REGEXP_SUBSTR

Returns the occurrence of a regex match.

Syntax

REGEXP_SUBSTR( string_expr, string_test_expr [ , start_index [ , occurrence ] ] ) --> TEXT

Arguments

Parameter	Description
`string_expr`	String to test
`string_test_expr`	Test pattern
`start_index`	The character index offset to start counting from. Defaults to 1
`occurrence`	Which occurrence to search for. Defaults to 1
`return_position`	Sets the position within the string to return. Using 0, the function returns the string position of the first character of the substring that matches the pattern. Defaults to 0

Supported RegEx Patterns

Pattern	Description
`^`	Match the beginning of a string
`[^]`	Characters that do not match the specified string
`$`	Match the end of a string
`.`	Match any character (including white-space such as carriage return and newline)
`*`	Match the preceding pattern zero or more times
`+`	Match the preceding pattern at least once
`?`	Match the preceding pattern once at most (`0` or `1` time)
`(abc)*`	Match zero or more instances of the sequence `abc`, treating the expression within the parentheses as a single unit
`{m}`	Match the preceding pattern exactly `m` times
`{m,n}`	Match the preceding pattern at least `m` times but no more than `n` times
`[...]`	Match any sing character from the list within the parentheses
`\|`	`OR` clause
`\`	Treating the subsequent characters in the expression as ordinary characters rather than meta-characters
`\n`	Matching the nth (`1`-`9`) preceding sub-expression grouped within parentheses
`*?`	Occurs zero or more times
`+?`	Occurs one or more times
`??`	Occurs zero or one times

Returns

Returns the same type as the argument supplied, or Integer start position of a regex match, or an empty string ('') if no match was found.

Notes

The test pattern must be literal string.

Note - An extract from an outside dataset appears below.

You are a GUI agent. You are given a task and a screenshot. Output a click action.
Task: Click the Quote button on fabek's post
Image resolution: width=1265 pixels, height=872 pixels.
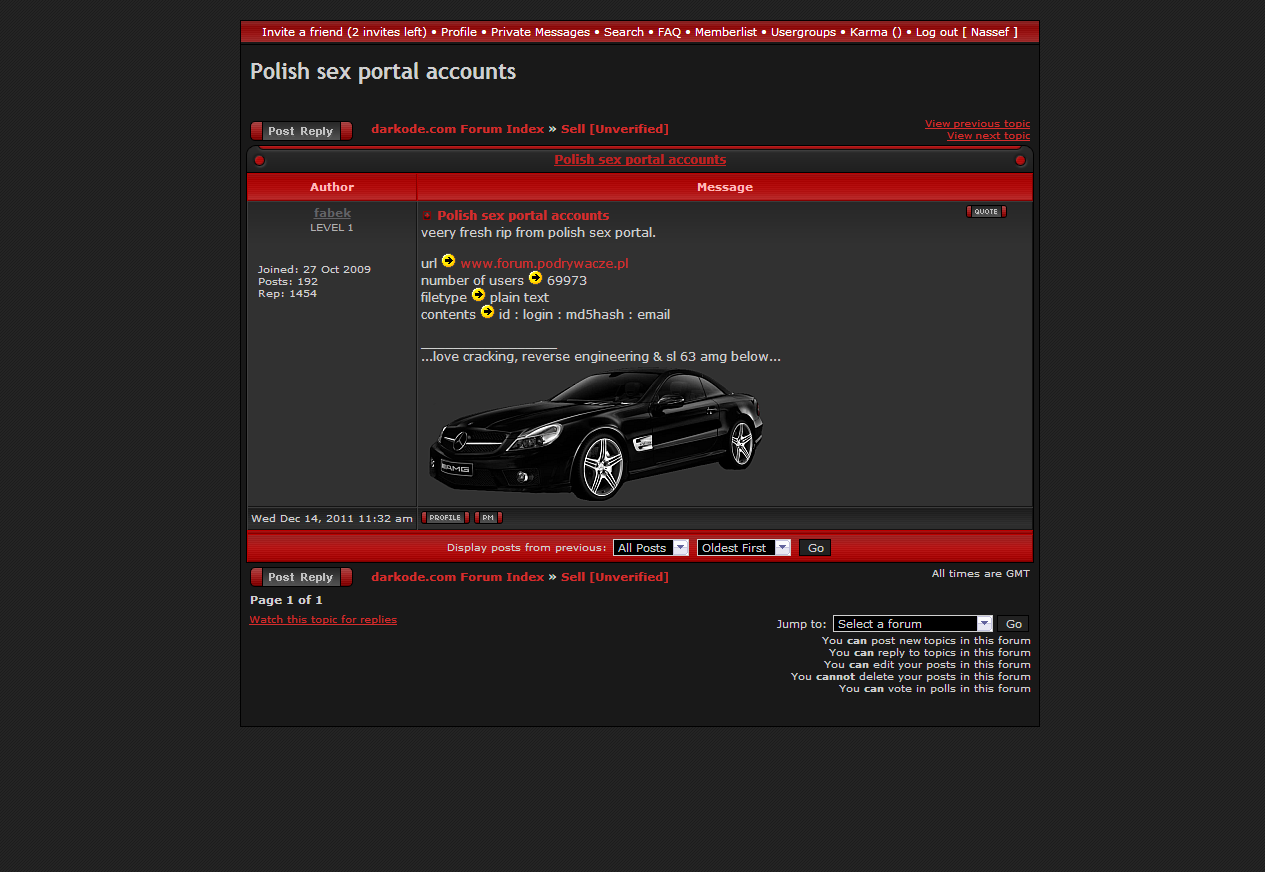985,212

Column references or complex expressions are currently unsupported.
If the value is NULL, the result is NULL.

Examples

For these examples, assume a table named nba, with the following structure:

CREATE TABLE nba
(
   "Name" text(40),
   "Team" text(40),
   "Number" tinyint,
   "Position" text(2),
   "Age" tinyint,
   "Height" text(4),
   "Weight" real,
   "College" text(40),
   "Salary" float
 );

Here’s a peek at the table contents (Download nba.csv):

nba.csv
Name	Team	Number	Position	Age	Height	Weight	College	Salary
Avery Bradley	Boston Celtics	0.0	PG	25.0	6-2	180.0	Texas	7730337.0
Jae Crowder	Boston Celtics	99.0	SF	25.0	6-6	235.0	Marquette	6796117.0
John Holland	Boston Celtics	30.0	SG	27.0	6-5	205.0	Boston University
R.J. Hunter	Boston Celtics	28.0	SG	22.0	6-5	185.0	Georgia State	1148640.0
Jonas Jerebko	Boston Celtics	8.0	PF	29.0	6-10	231.0		5000000.0
Amir Johnson	Boston Celtics	90.0	PF	29.0	6-9	240.0		12000000.0
Jordan Mickey	Boston Celtics	55.0	PF	21.0	6-8	235.0	LSU	1170960.0
Kelly Olynyk	Boston Celtics	41.0	C	25.0	7-0	238.0	Gonzaga	2165160.0
Terry Rozier	Boston Celtics	12.0	PG	22.0	6-2	190.0	Louisville	1824360.0

Find players with ‘o’ in their name

nba=> SELECT "Name", REGEXP_SUBSTR("Name", '([a-zA-Z]+o[a-zA-Z]+)+') FROM nba ORDER BY 2 DESC LIMIT 10;
Name               | regexp_substr
-------------------+--------------
James Young        | Young
Thaddeus Young     | Young
Nick Young         | Young
Metta World Peace  | World
Christian Wood     | Wood
Justise Winslow    | Winslow
Wilson Chandler    | Wilson
C.J. Wilcox        | Wilcox
Shayne Whittington | Whittington
Russell Westbrook  | Westbrook

Using the `return_position` argument

Get the last name (or middle name) for players with ‘o’ in their first and last name. We set start_index to 1 (the default)

nba=> SELECT "Name", REGEXP_SUBSTR("Name", '([a-zA-Z]+o[a-zA-Z]+)+', 1, 2) FROM nba ORDER BY 2 DESC LIMIT 10;
Name               | regexp_substr
-------------------+--------------
Joe Young          | Young
Tony Wroten        | Wroten
Noah Vonleh        | Vonleh
Karl-Anthony Towns | Towns
Anthony Tolliver   | Tolliver
Hollis Thompson    | Thompson
Jason Thompson     | Thompson
Donald Sloan       | Sloan
Jonathon Simmons   | Simmons
Ramon Sessions     | Sessions